Could you retype the stretch of the material from the line containing "Image resolution: width=1400" through the end of the material, leaving the pictures out?

DATA FOR REVIEW:
════════════════════
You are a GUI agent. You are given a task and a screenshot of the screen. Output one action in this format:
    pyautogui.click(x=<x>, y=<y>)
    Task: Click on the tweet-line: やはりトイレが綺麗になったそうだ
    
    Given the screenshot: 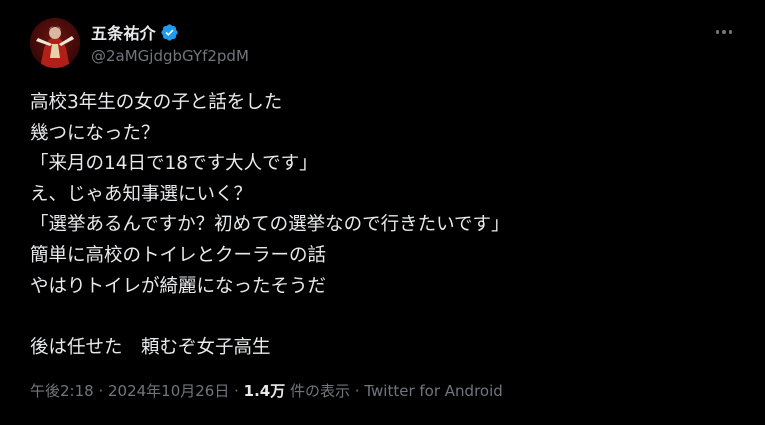 What is the action you would take?
    pyautogui.click(x=178, y=286)
    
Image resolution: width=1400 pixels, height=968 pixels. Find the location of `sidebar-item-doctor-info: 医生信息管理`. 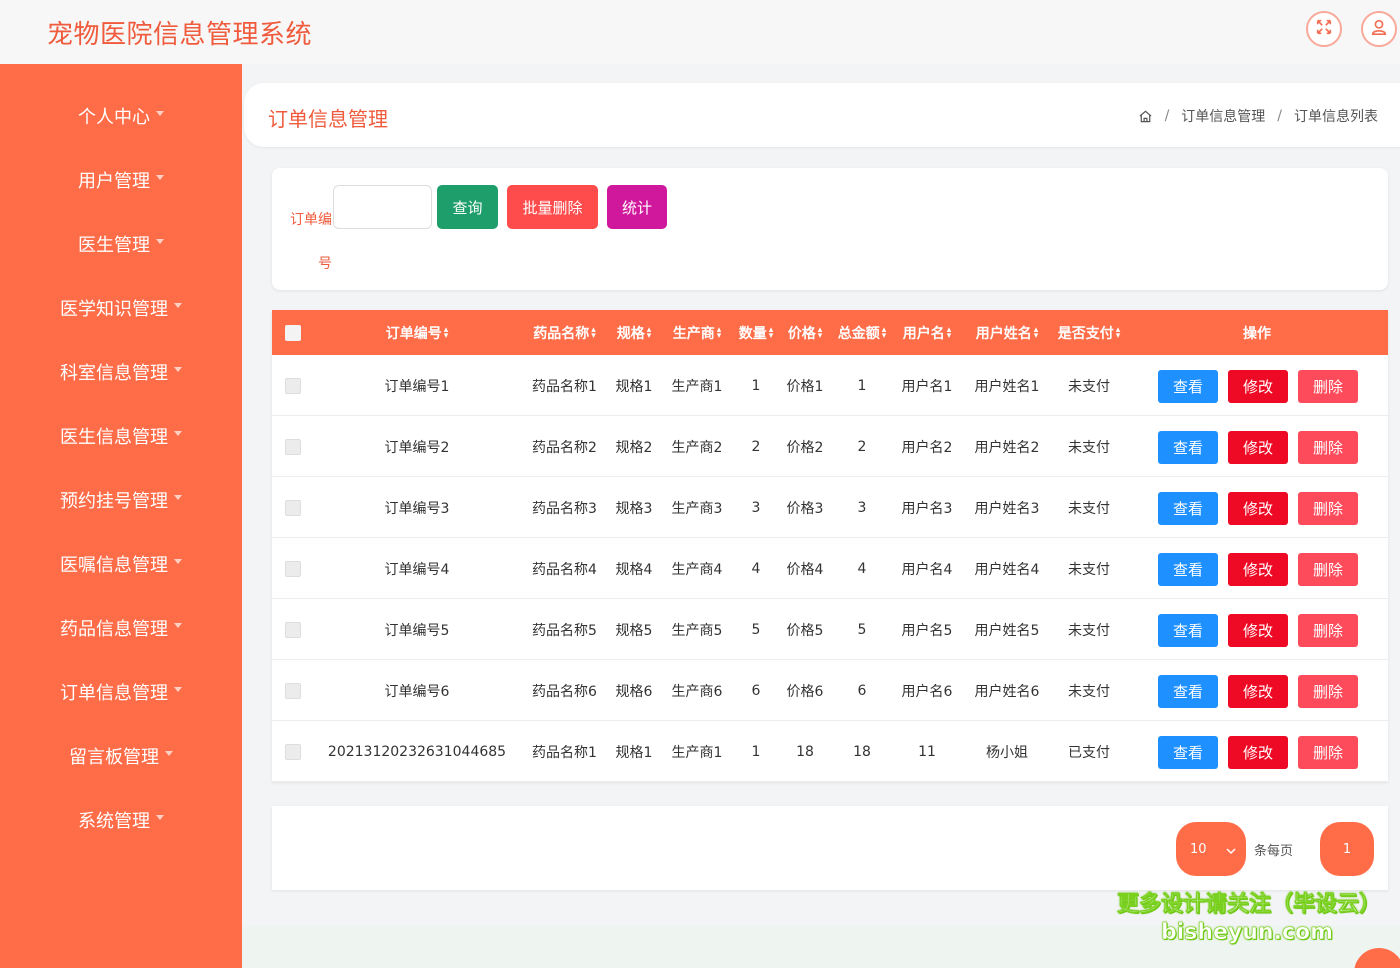

sidebar-item-doctor-info: 医生信息管理 is located at coordinates (121, 436).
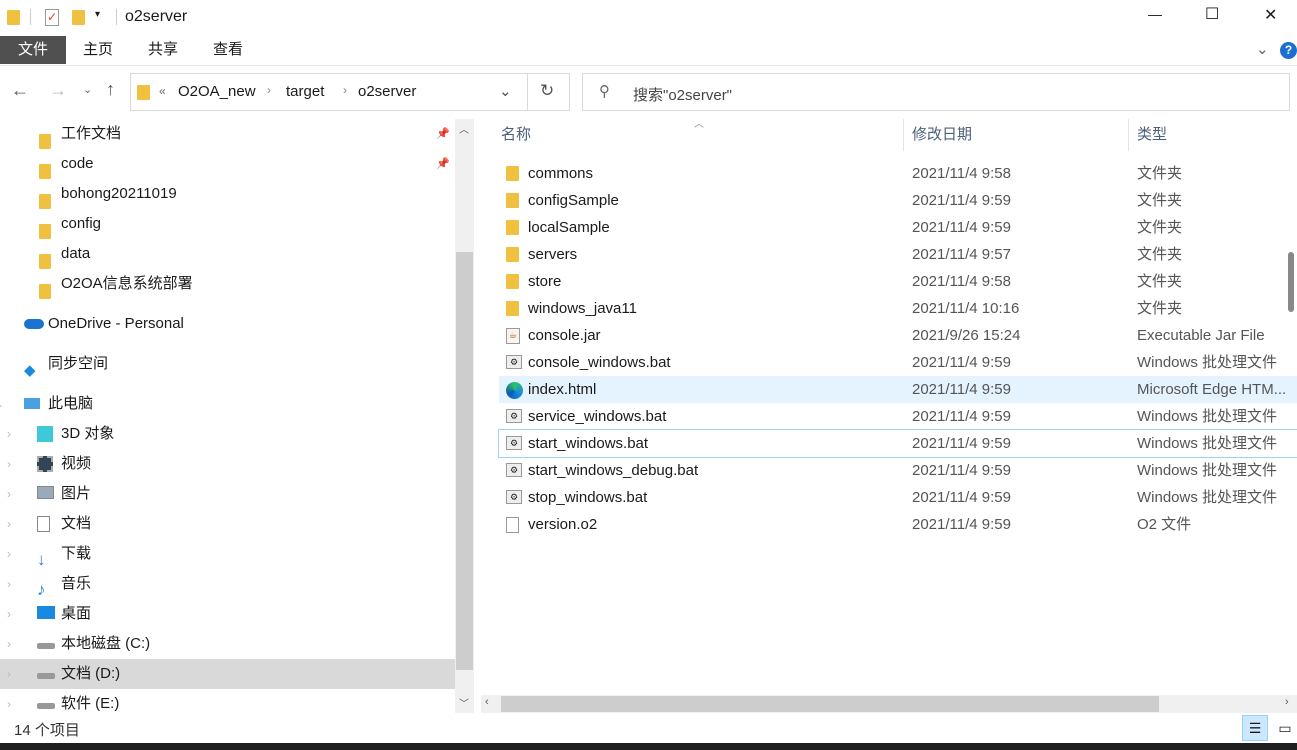 Image resolution: width=1297 pixels, height=750 pixels. I want to click on file-row: store 2021/11/4 9:58 文件夹, so click(898, 282).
════════════════════
WORKED SOLUTION:
Image resolution: width=1400 pixels, height=968 pixels. Find the location of `sidebar-item-doctor-info: 医生信息管理`. 

sidebar-item-doctor-info: 医生信息管理 is located at coordinates (121, 436).
 Image resolution: width=1297 pixels, height=750 pixels. I want to click on file-row: store 2021/11/4 9:58 文件夹, so click(898, 282).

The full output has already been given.